Michael Connelly's latest blog posts
       
 
Michael Connelly sent the following post to customers who purchased The Narrows (Harry Bosch)
 
4:12 PM PST, March 8, 2007
Question: The Overlook was originally serialized in the New York Times Sunday Magazine. For the publication of the novel you were able to re-write the story without the magazine's space constraints. How was the experience of revisiting the story?
Michael Connelly: Well, it was good on two levels. The first one was that there were pretty strict guidelines on the NYT story. There were 16 chapters and each had to be as close to 3,000 words as possible. So I found myself cutting back in some chapters and padding others. It's not that easy to do when you are used to—after 17 books—writing without looking at word count or chapter length, etc. So it was nice to revisit the story and pace it the way I wanted to. I think the original story in the Times had a lot of velocity but I think it has more in what I call the final version. The second level of enjoyment I got out of this is that I got a chance to revisit a story about eight months after it was supposedly finished. In the publishing world today it is rare that you get a chance to finish a story and then sort of mull it over and think about what you would add or change.

Question: How much is different in the novel versus the New York Times feature?
Michael Connelly: I think the story is more complex. I didn't change the significant aspects of plot and character; the bad guy in the Times version is still the bad guy. But I made the bureaucratic and political obstacles that Harry Bosch faces more complicated. There is also a pretty significant story line added involving a character who was not in the Times version of the story. I also shifted the time that the story takes place. In the Times it took place right before Christmas. Now it takes place right now. This allowed me to make the story more current.

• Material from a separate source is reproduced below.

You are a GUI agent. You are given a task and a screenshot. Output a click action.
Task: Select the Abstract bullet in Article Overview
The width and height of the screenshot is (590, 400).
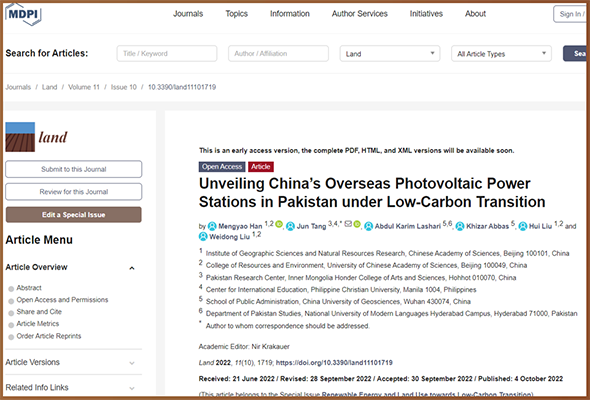coord(11,289)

Question: The events in The Overlook are supposed to be taking place about five months after the events in Echo Park (2006). Right away we discover that Harry Bosch has a new partner and is no longer in the Open-Unsolved Unit of the LAPD. What can you tell us about the time in-between the two books? What has Harry been doing between these two cases?

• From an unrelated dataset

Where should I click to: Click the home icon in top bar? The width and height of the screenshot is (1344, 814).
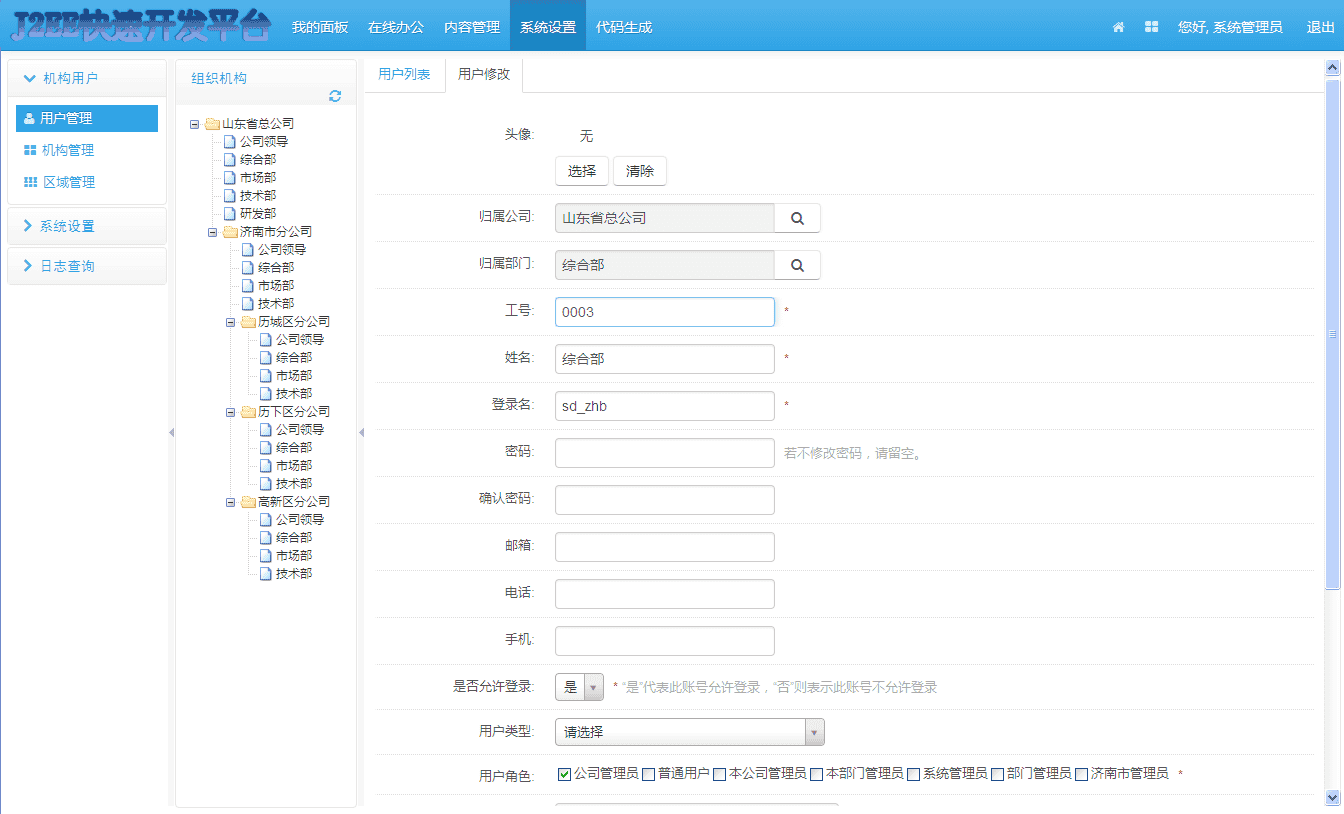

Michael Connelly: I try to make these books as realistic as possible without hindering the drama of each story. The events at the end of Echo Park I think would realistically require a major internal investigation to make sure that Harry acted appropriately. So I would say that Harry's been waiting out an investigation and chomping at the bit to continue his mission. I don't want to give away anything from Echo Park but it was pretty clear by the end that Harry would need to be assigned a new partner. In The Overlook he is teamed with a young detective he can mentor. I hope Ignacio Ferras is around for at least a few more books.

Question: Fifteen years ago Harry Bosch was introduced to the world in your first novel, The Black Echo (1992). What do you think about when you look back over the years and examine the thirteen Bosch books?
Michael Connelly: I hope he has evolved as a character in a realistic fashion. I hope his changes are believable. I think they are. I look at the discovery that he has a daughter as the most important change or moment in the series so far because it is the thing that has changed him the most. In many ways Harry is still the same as he was in 1992 but in many other ways he has changed a lot because he has learned a lot.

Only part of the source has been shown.